The Peace Prize is to be awarded to individuals and institutions that “have done the most or the best work for fraternity between nations, for the abolition or reduction of standing armies and for the holding and promotion of peace congresses,” according to Alfred Nobel’s will. The Nobel Peace Prize has been awarding scientists, writers, peace and political activists since the late 1800s, but not everyone always agrees on who is and isn’t worthy of the $1.2 million prize. While meant to recognize those whose work has greatly benefited or contributed to the advancement and unity of mankind, the Nobel Peace Prize has sometimes been given to those with violent pasts, those whose award-winning work contains factual errors, or those whose accomplishments do not quiet bear up under close examination. It may be a rare occasion that the committee’s choices were short-sighted, or even worse, naive, but a number of poor decisions have been made. Here are the ten most controversial Nobel Peace Prize winners of all time.
Rigoberta Menchú won the Nobel Peace Prize in 1992 for I, Rigoberta Menchú, her autobiographical account of her life as a Mayan and, more specifically, the genocide of the indigenous Guatemalan people in the late ’70s and early ’80s. Menchú’s book was first published in 1982 and would eventually be translated into 12 different languages, making it one of the first cohesive accounts of the atrocities against the Mayans and garnering international interest that would lead to her Nobel Peace Prize win.

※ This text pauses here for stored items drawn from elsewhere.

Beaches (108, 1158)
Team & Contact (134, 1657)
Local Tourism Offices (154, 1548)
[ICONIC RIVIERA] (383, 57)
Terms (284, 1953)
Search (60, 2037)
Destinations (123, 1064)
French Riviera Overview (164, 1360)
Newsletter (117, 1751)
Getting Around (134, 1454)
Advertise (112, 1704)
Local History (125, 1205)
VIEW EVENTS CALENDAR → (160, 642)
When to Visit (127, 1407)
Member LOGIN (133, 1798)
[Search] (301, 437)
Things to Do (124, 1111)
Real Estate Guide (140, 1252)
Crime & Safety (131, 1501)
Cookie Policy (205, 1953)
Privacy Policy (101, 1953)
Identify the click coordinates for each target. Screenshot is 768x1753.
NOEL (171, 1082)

But did everything in Menchú’s book really happen the way she described? Thanks to the work of American anthropologist David Stoll, Menchú’s book — and her Nobel Peace Prize — became the topic of great debate after he discovered that she had stretched the truth to make her story more emotionally persuasive. Menchú was not, as she had written, entirely uneducated, and she did not witness the torture and murder of her brother (although her mother did.) While Stoll supported Menchú’s win regardless of these discrepancies, he also pointed out that Menchú’s account was not a realistic portrayal of what actually caused the genocide to take place.